In June 2019, the median sale price for a single-family home rose to $235,433, an increase of +3.3% y/y, according to CoreLogic. Simultaneously, the Typical Mortgage Payment, the monthly loan payment including ONLY principal and interest on a median priced home, fell -6.1% due to an approximate -0.8 percentage point annual decline in mortgage rates.
Homebuyers breathed a collective sigh of relief for this welcomed affordability after experiencing double-digit home purchasing costs in 2018. (Median home prices were up +5% y/y in June 2018 and the Typical Mortgage Payment rose y/y each moth with gains averaging 13%.)
After nearly three years of these annual increases each month, the Typical Mortgage Payment fell y/y in May 2019 almost 3 percentage points and that collective sigh of relief was audible.
Beyond this Typical Mortgage Payment decline over this past year, many homebuyers are “better off” financially this year compared to last year due to modest annual income gains. According to HIS Markit, real personal disposable income averaged approximately +3.3% during the first two quarters of 2019.

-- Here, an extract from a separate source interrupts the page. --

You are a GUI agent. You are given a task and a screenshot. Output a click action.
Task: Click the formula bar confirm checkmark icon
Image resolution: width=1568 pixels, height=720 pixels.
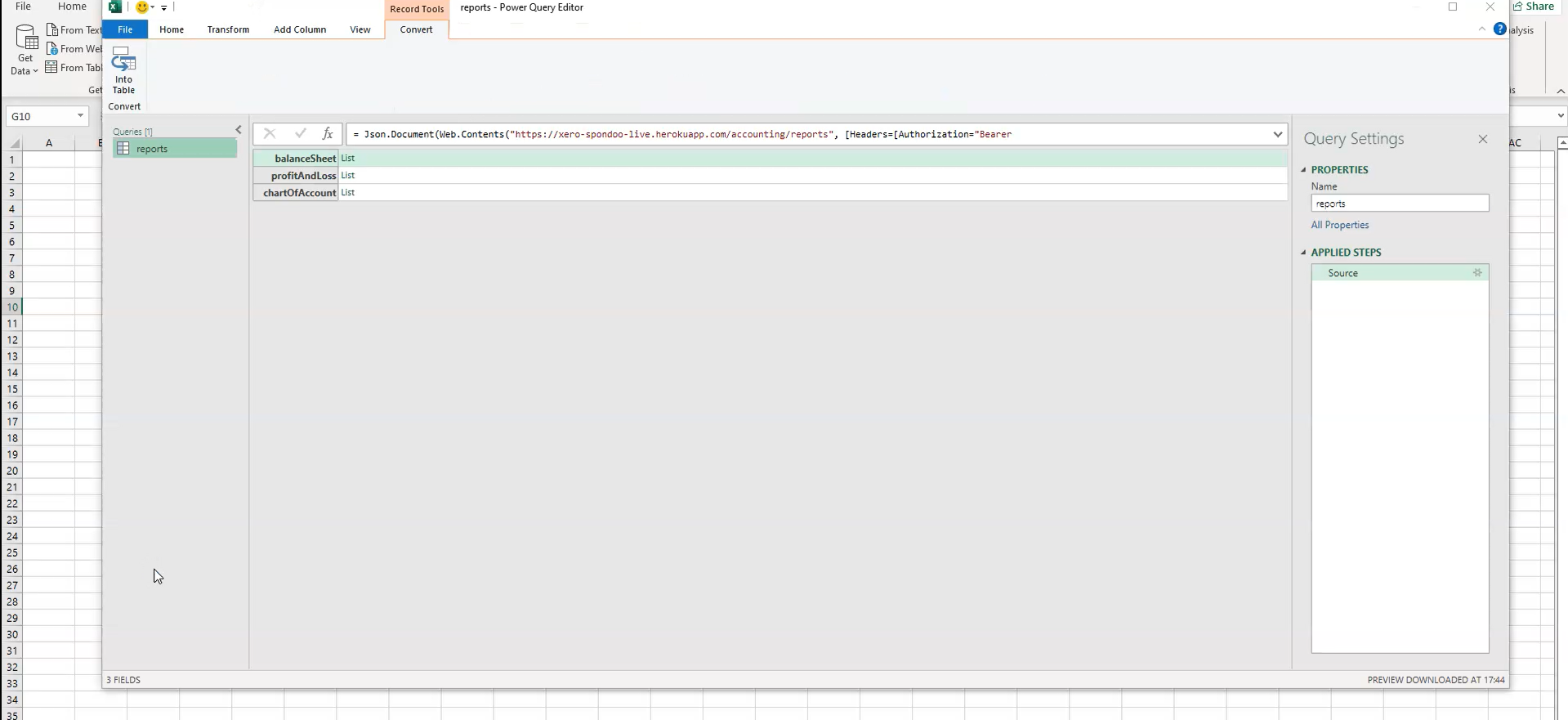coord(300,134)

Focusing on home price appreciation and the Typical Mortgage Payment, CoreLogic predicts annual gains in home prices each month to average +4.5% from July 2019 through June 2020. CoreLogic also suggests that the annual change in the Typical Mortgage Payment each month over this same 12-month period will average out to a decline of -4.4%.
During the last six months of 2019, CoreLogic’s Home Price Index and Home Price Index Forecast suggests that the Typical Mortgage Payment will decline some -7.6%. This forecast is driven by expectations that the rate of a 30-year fixed mortgage on a median priced single-family home will be approximately -0.7 percentage points lower than in 2018.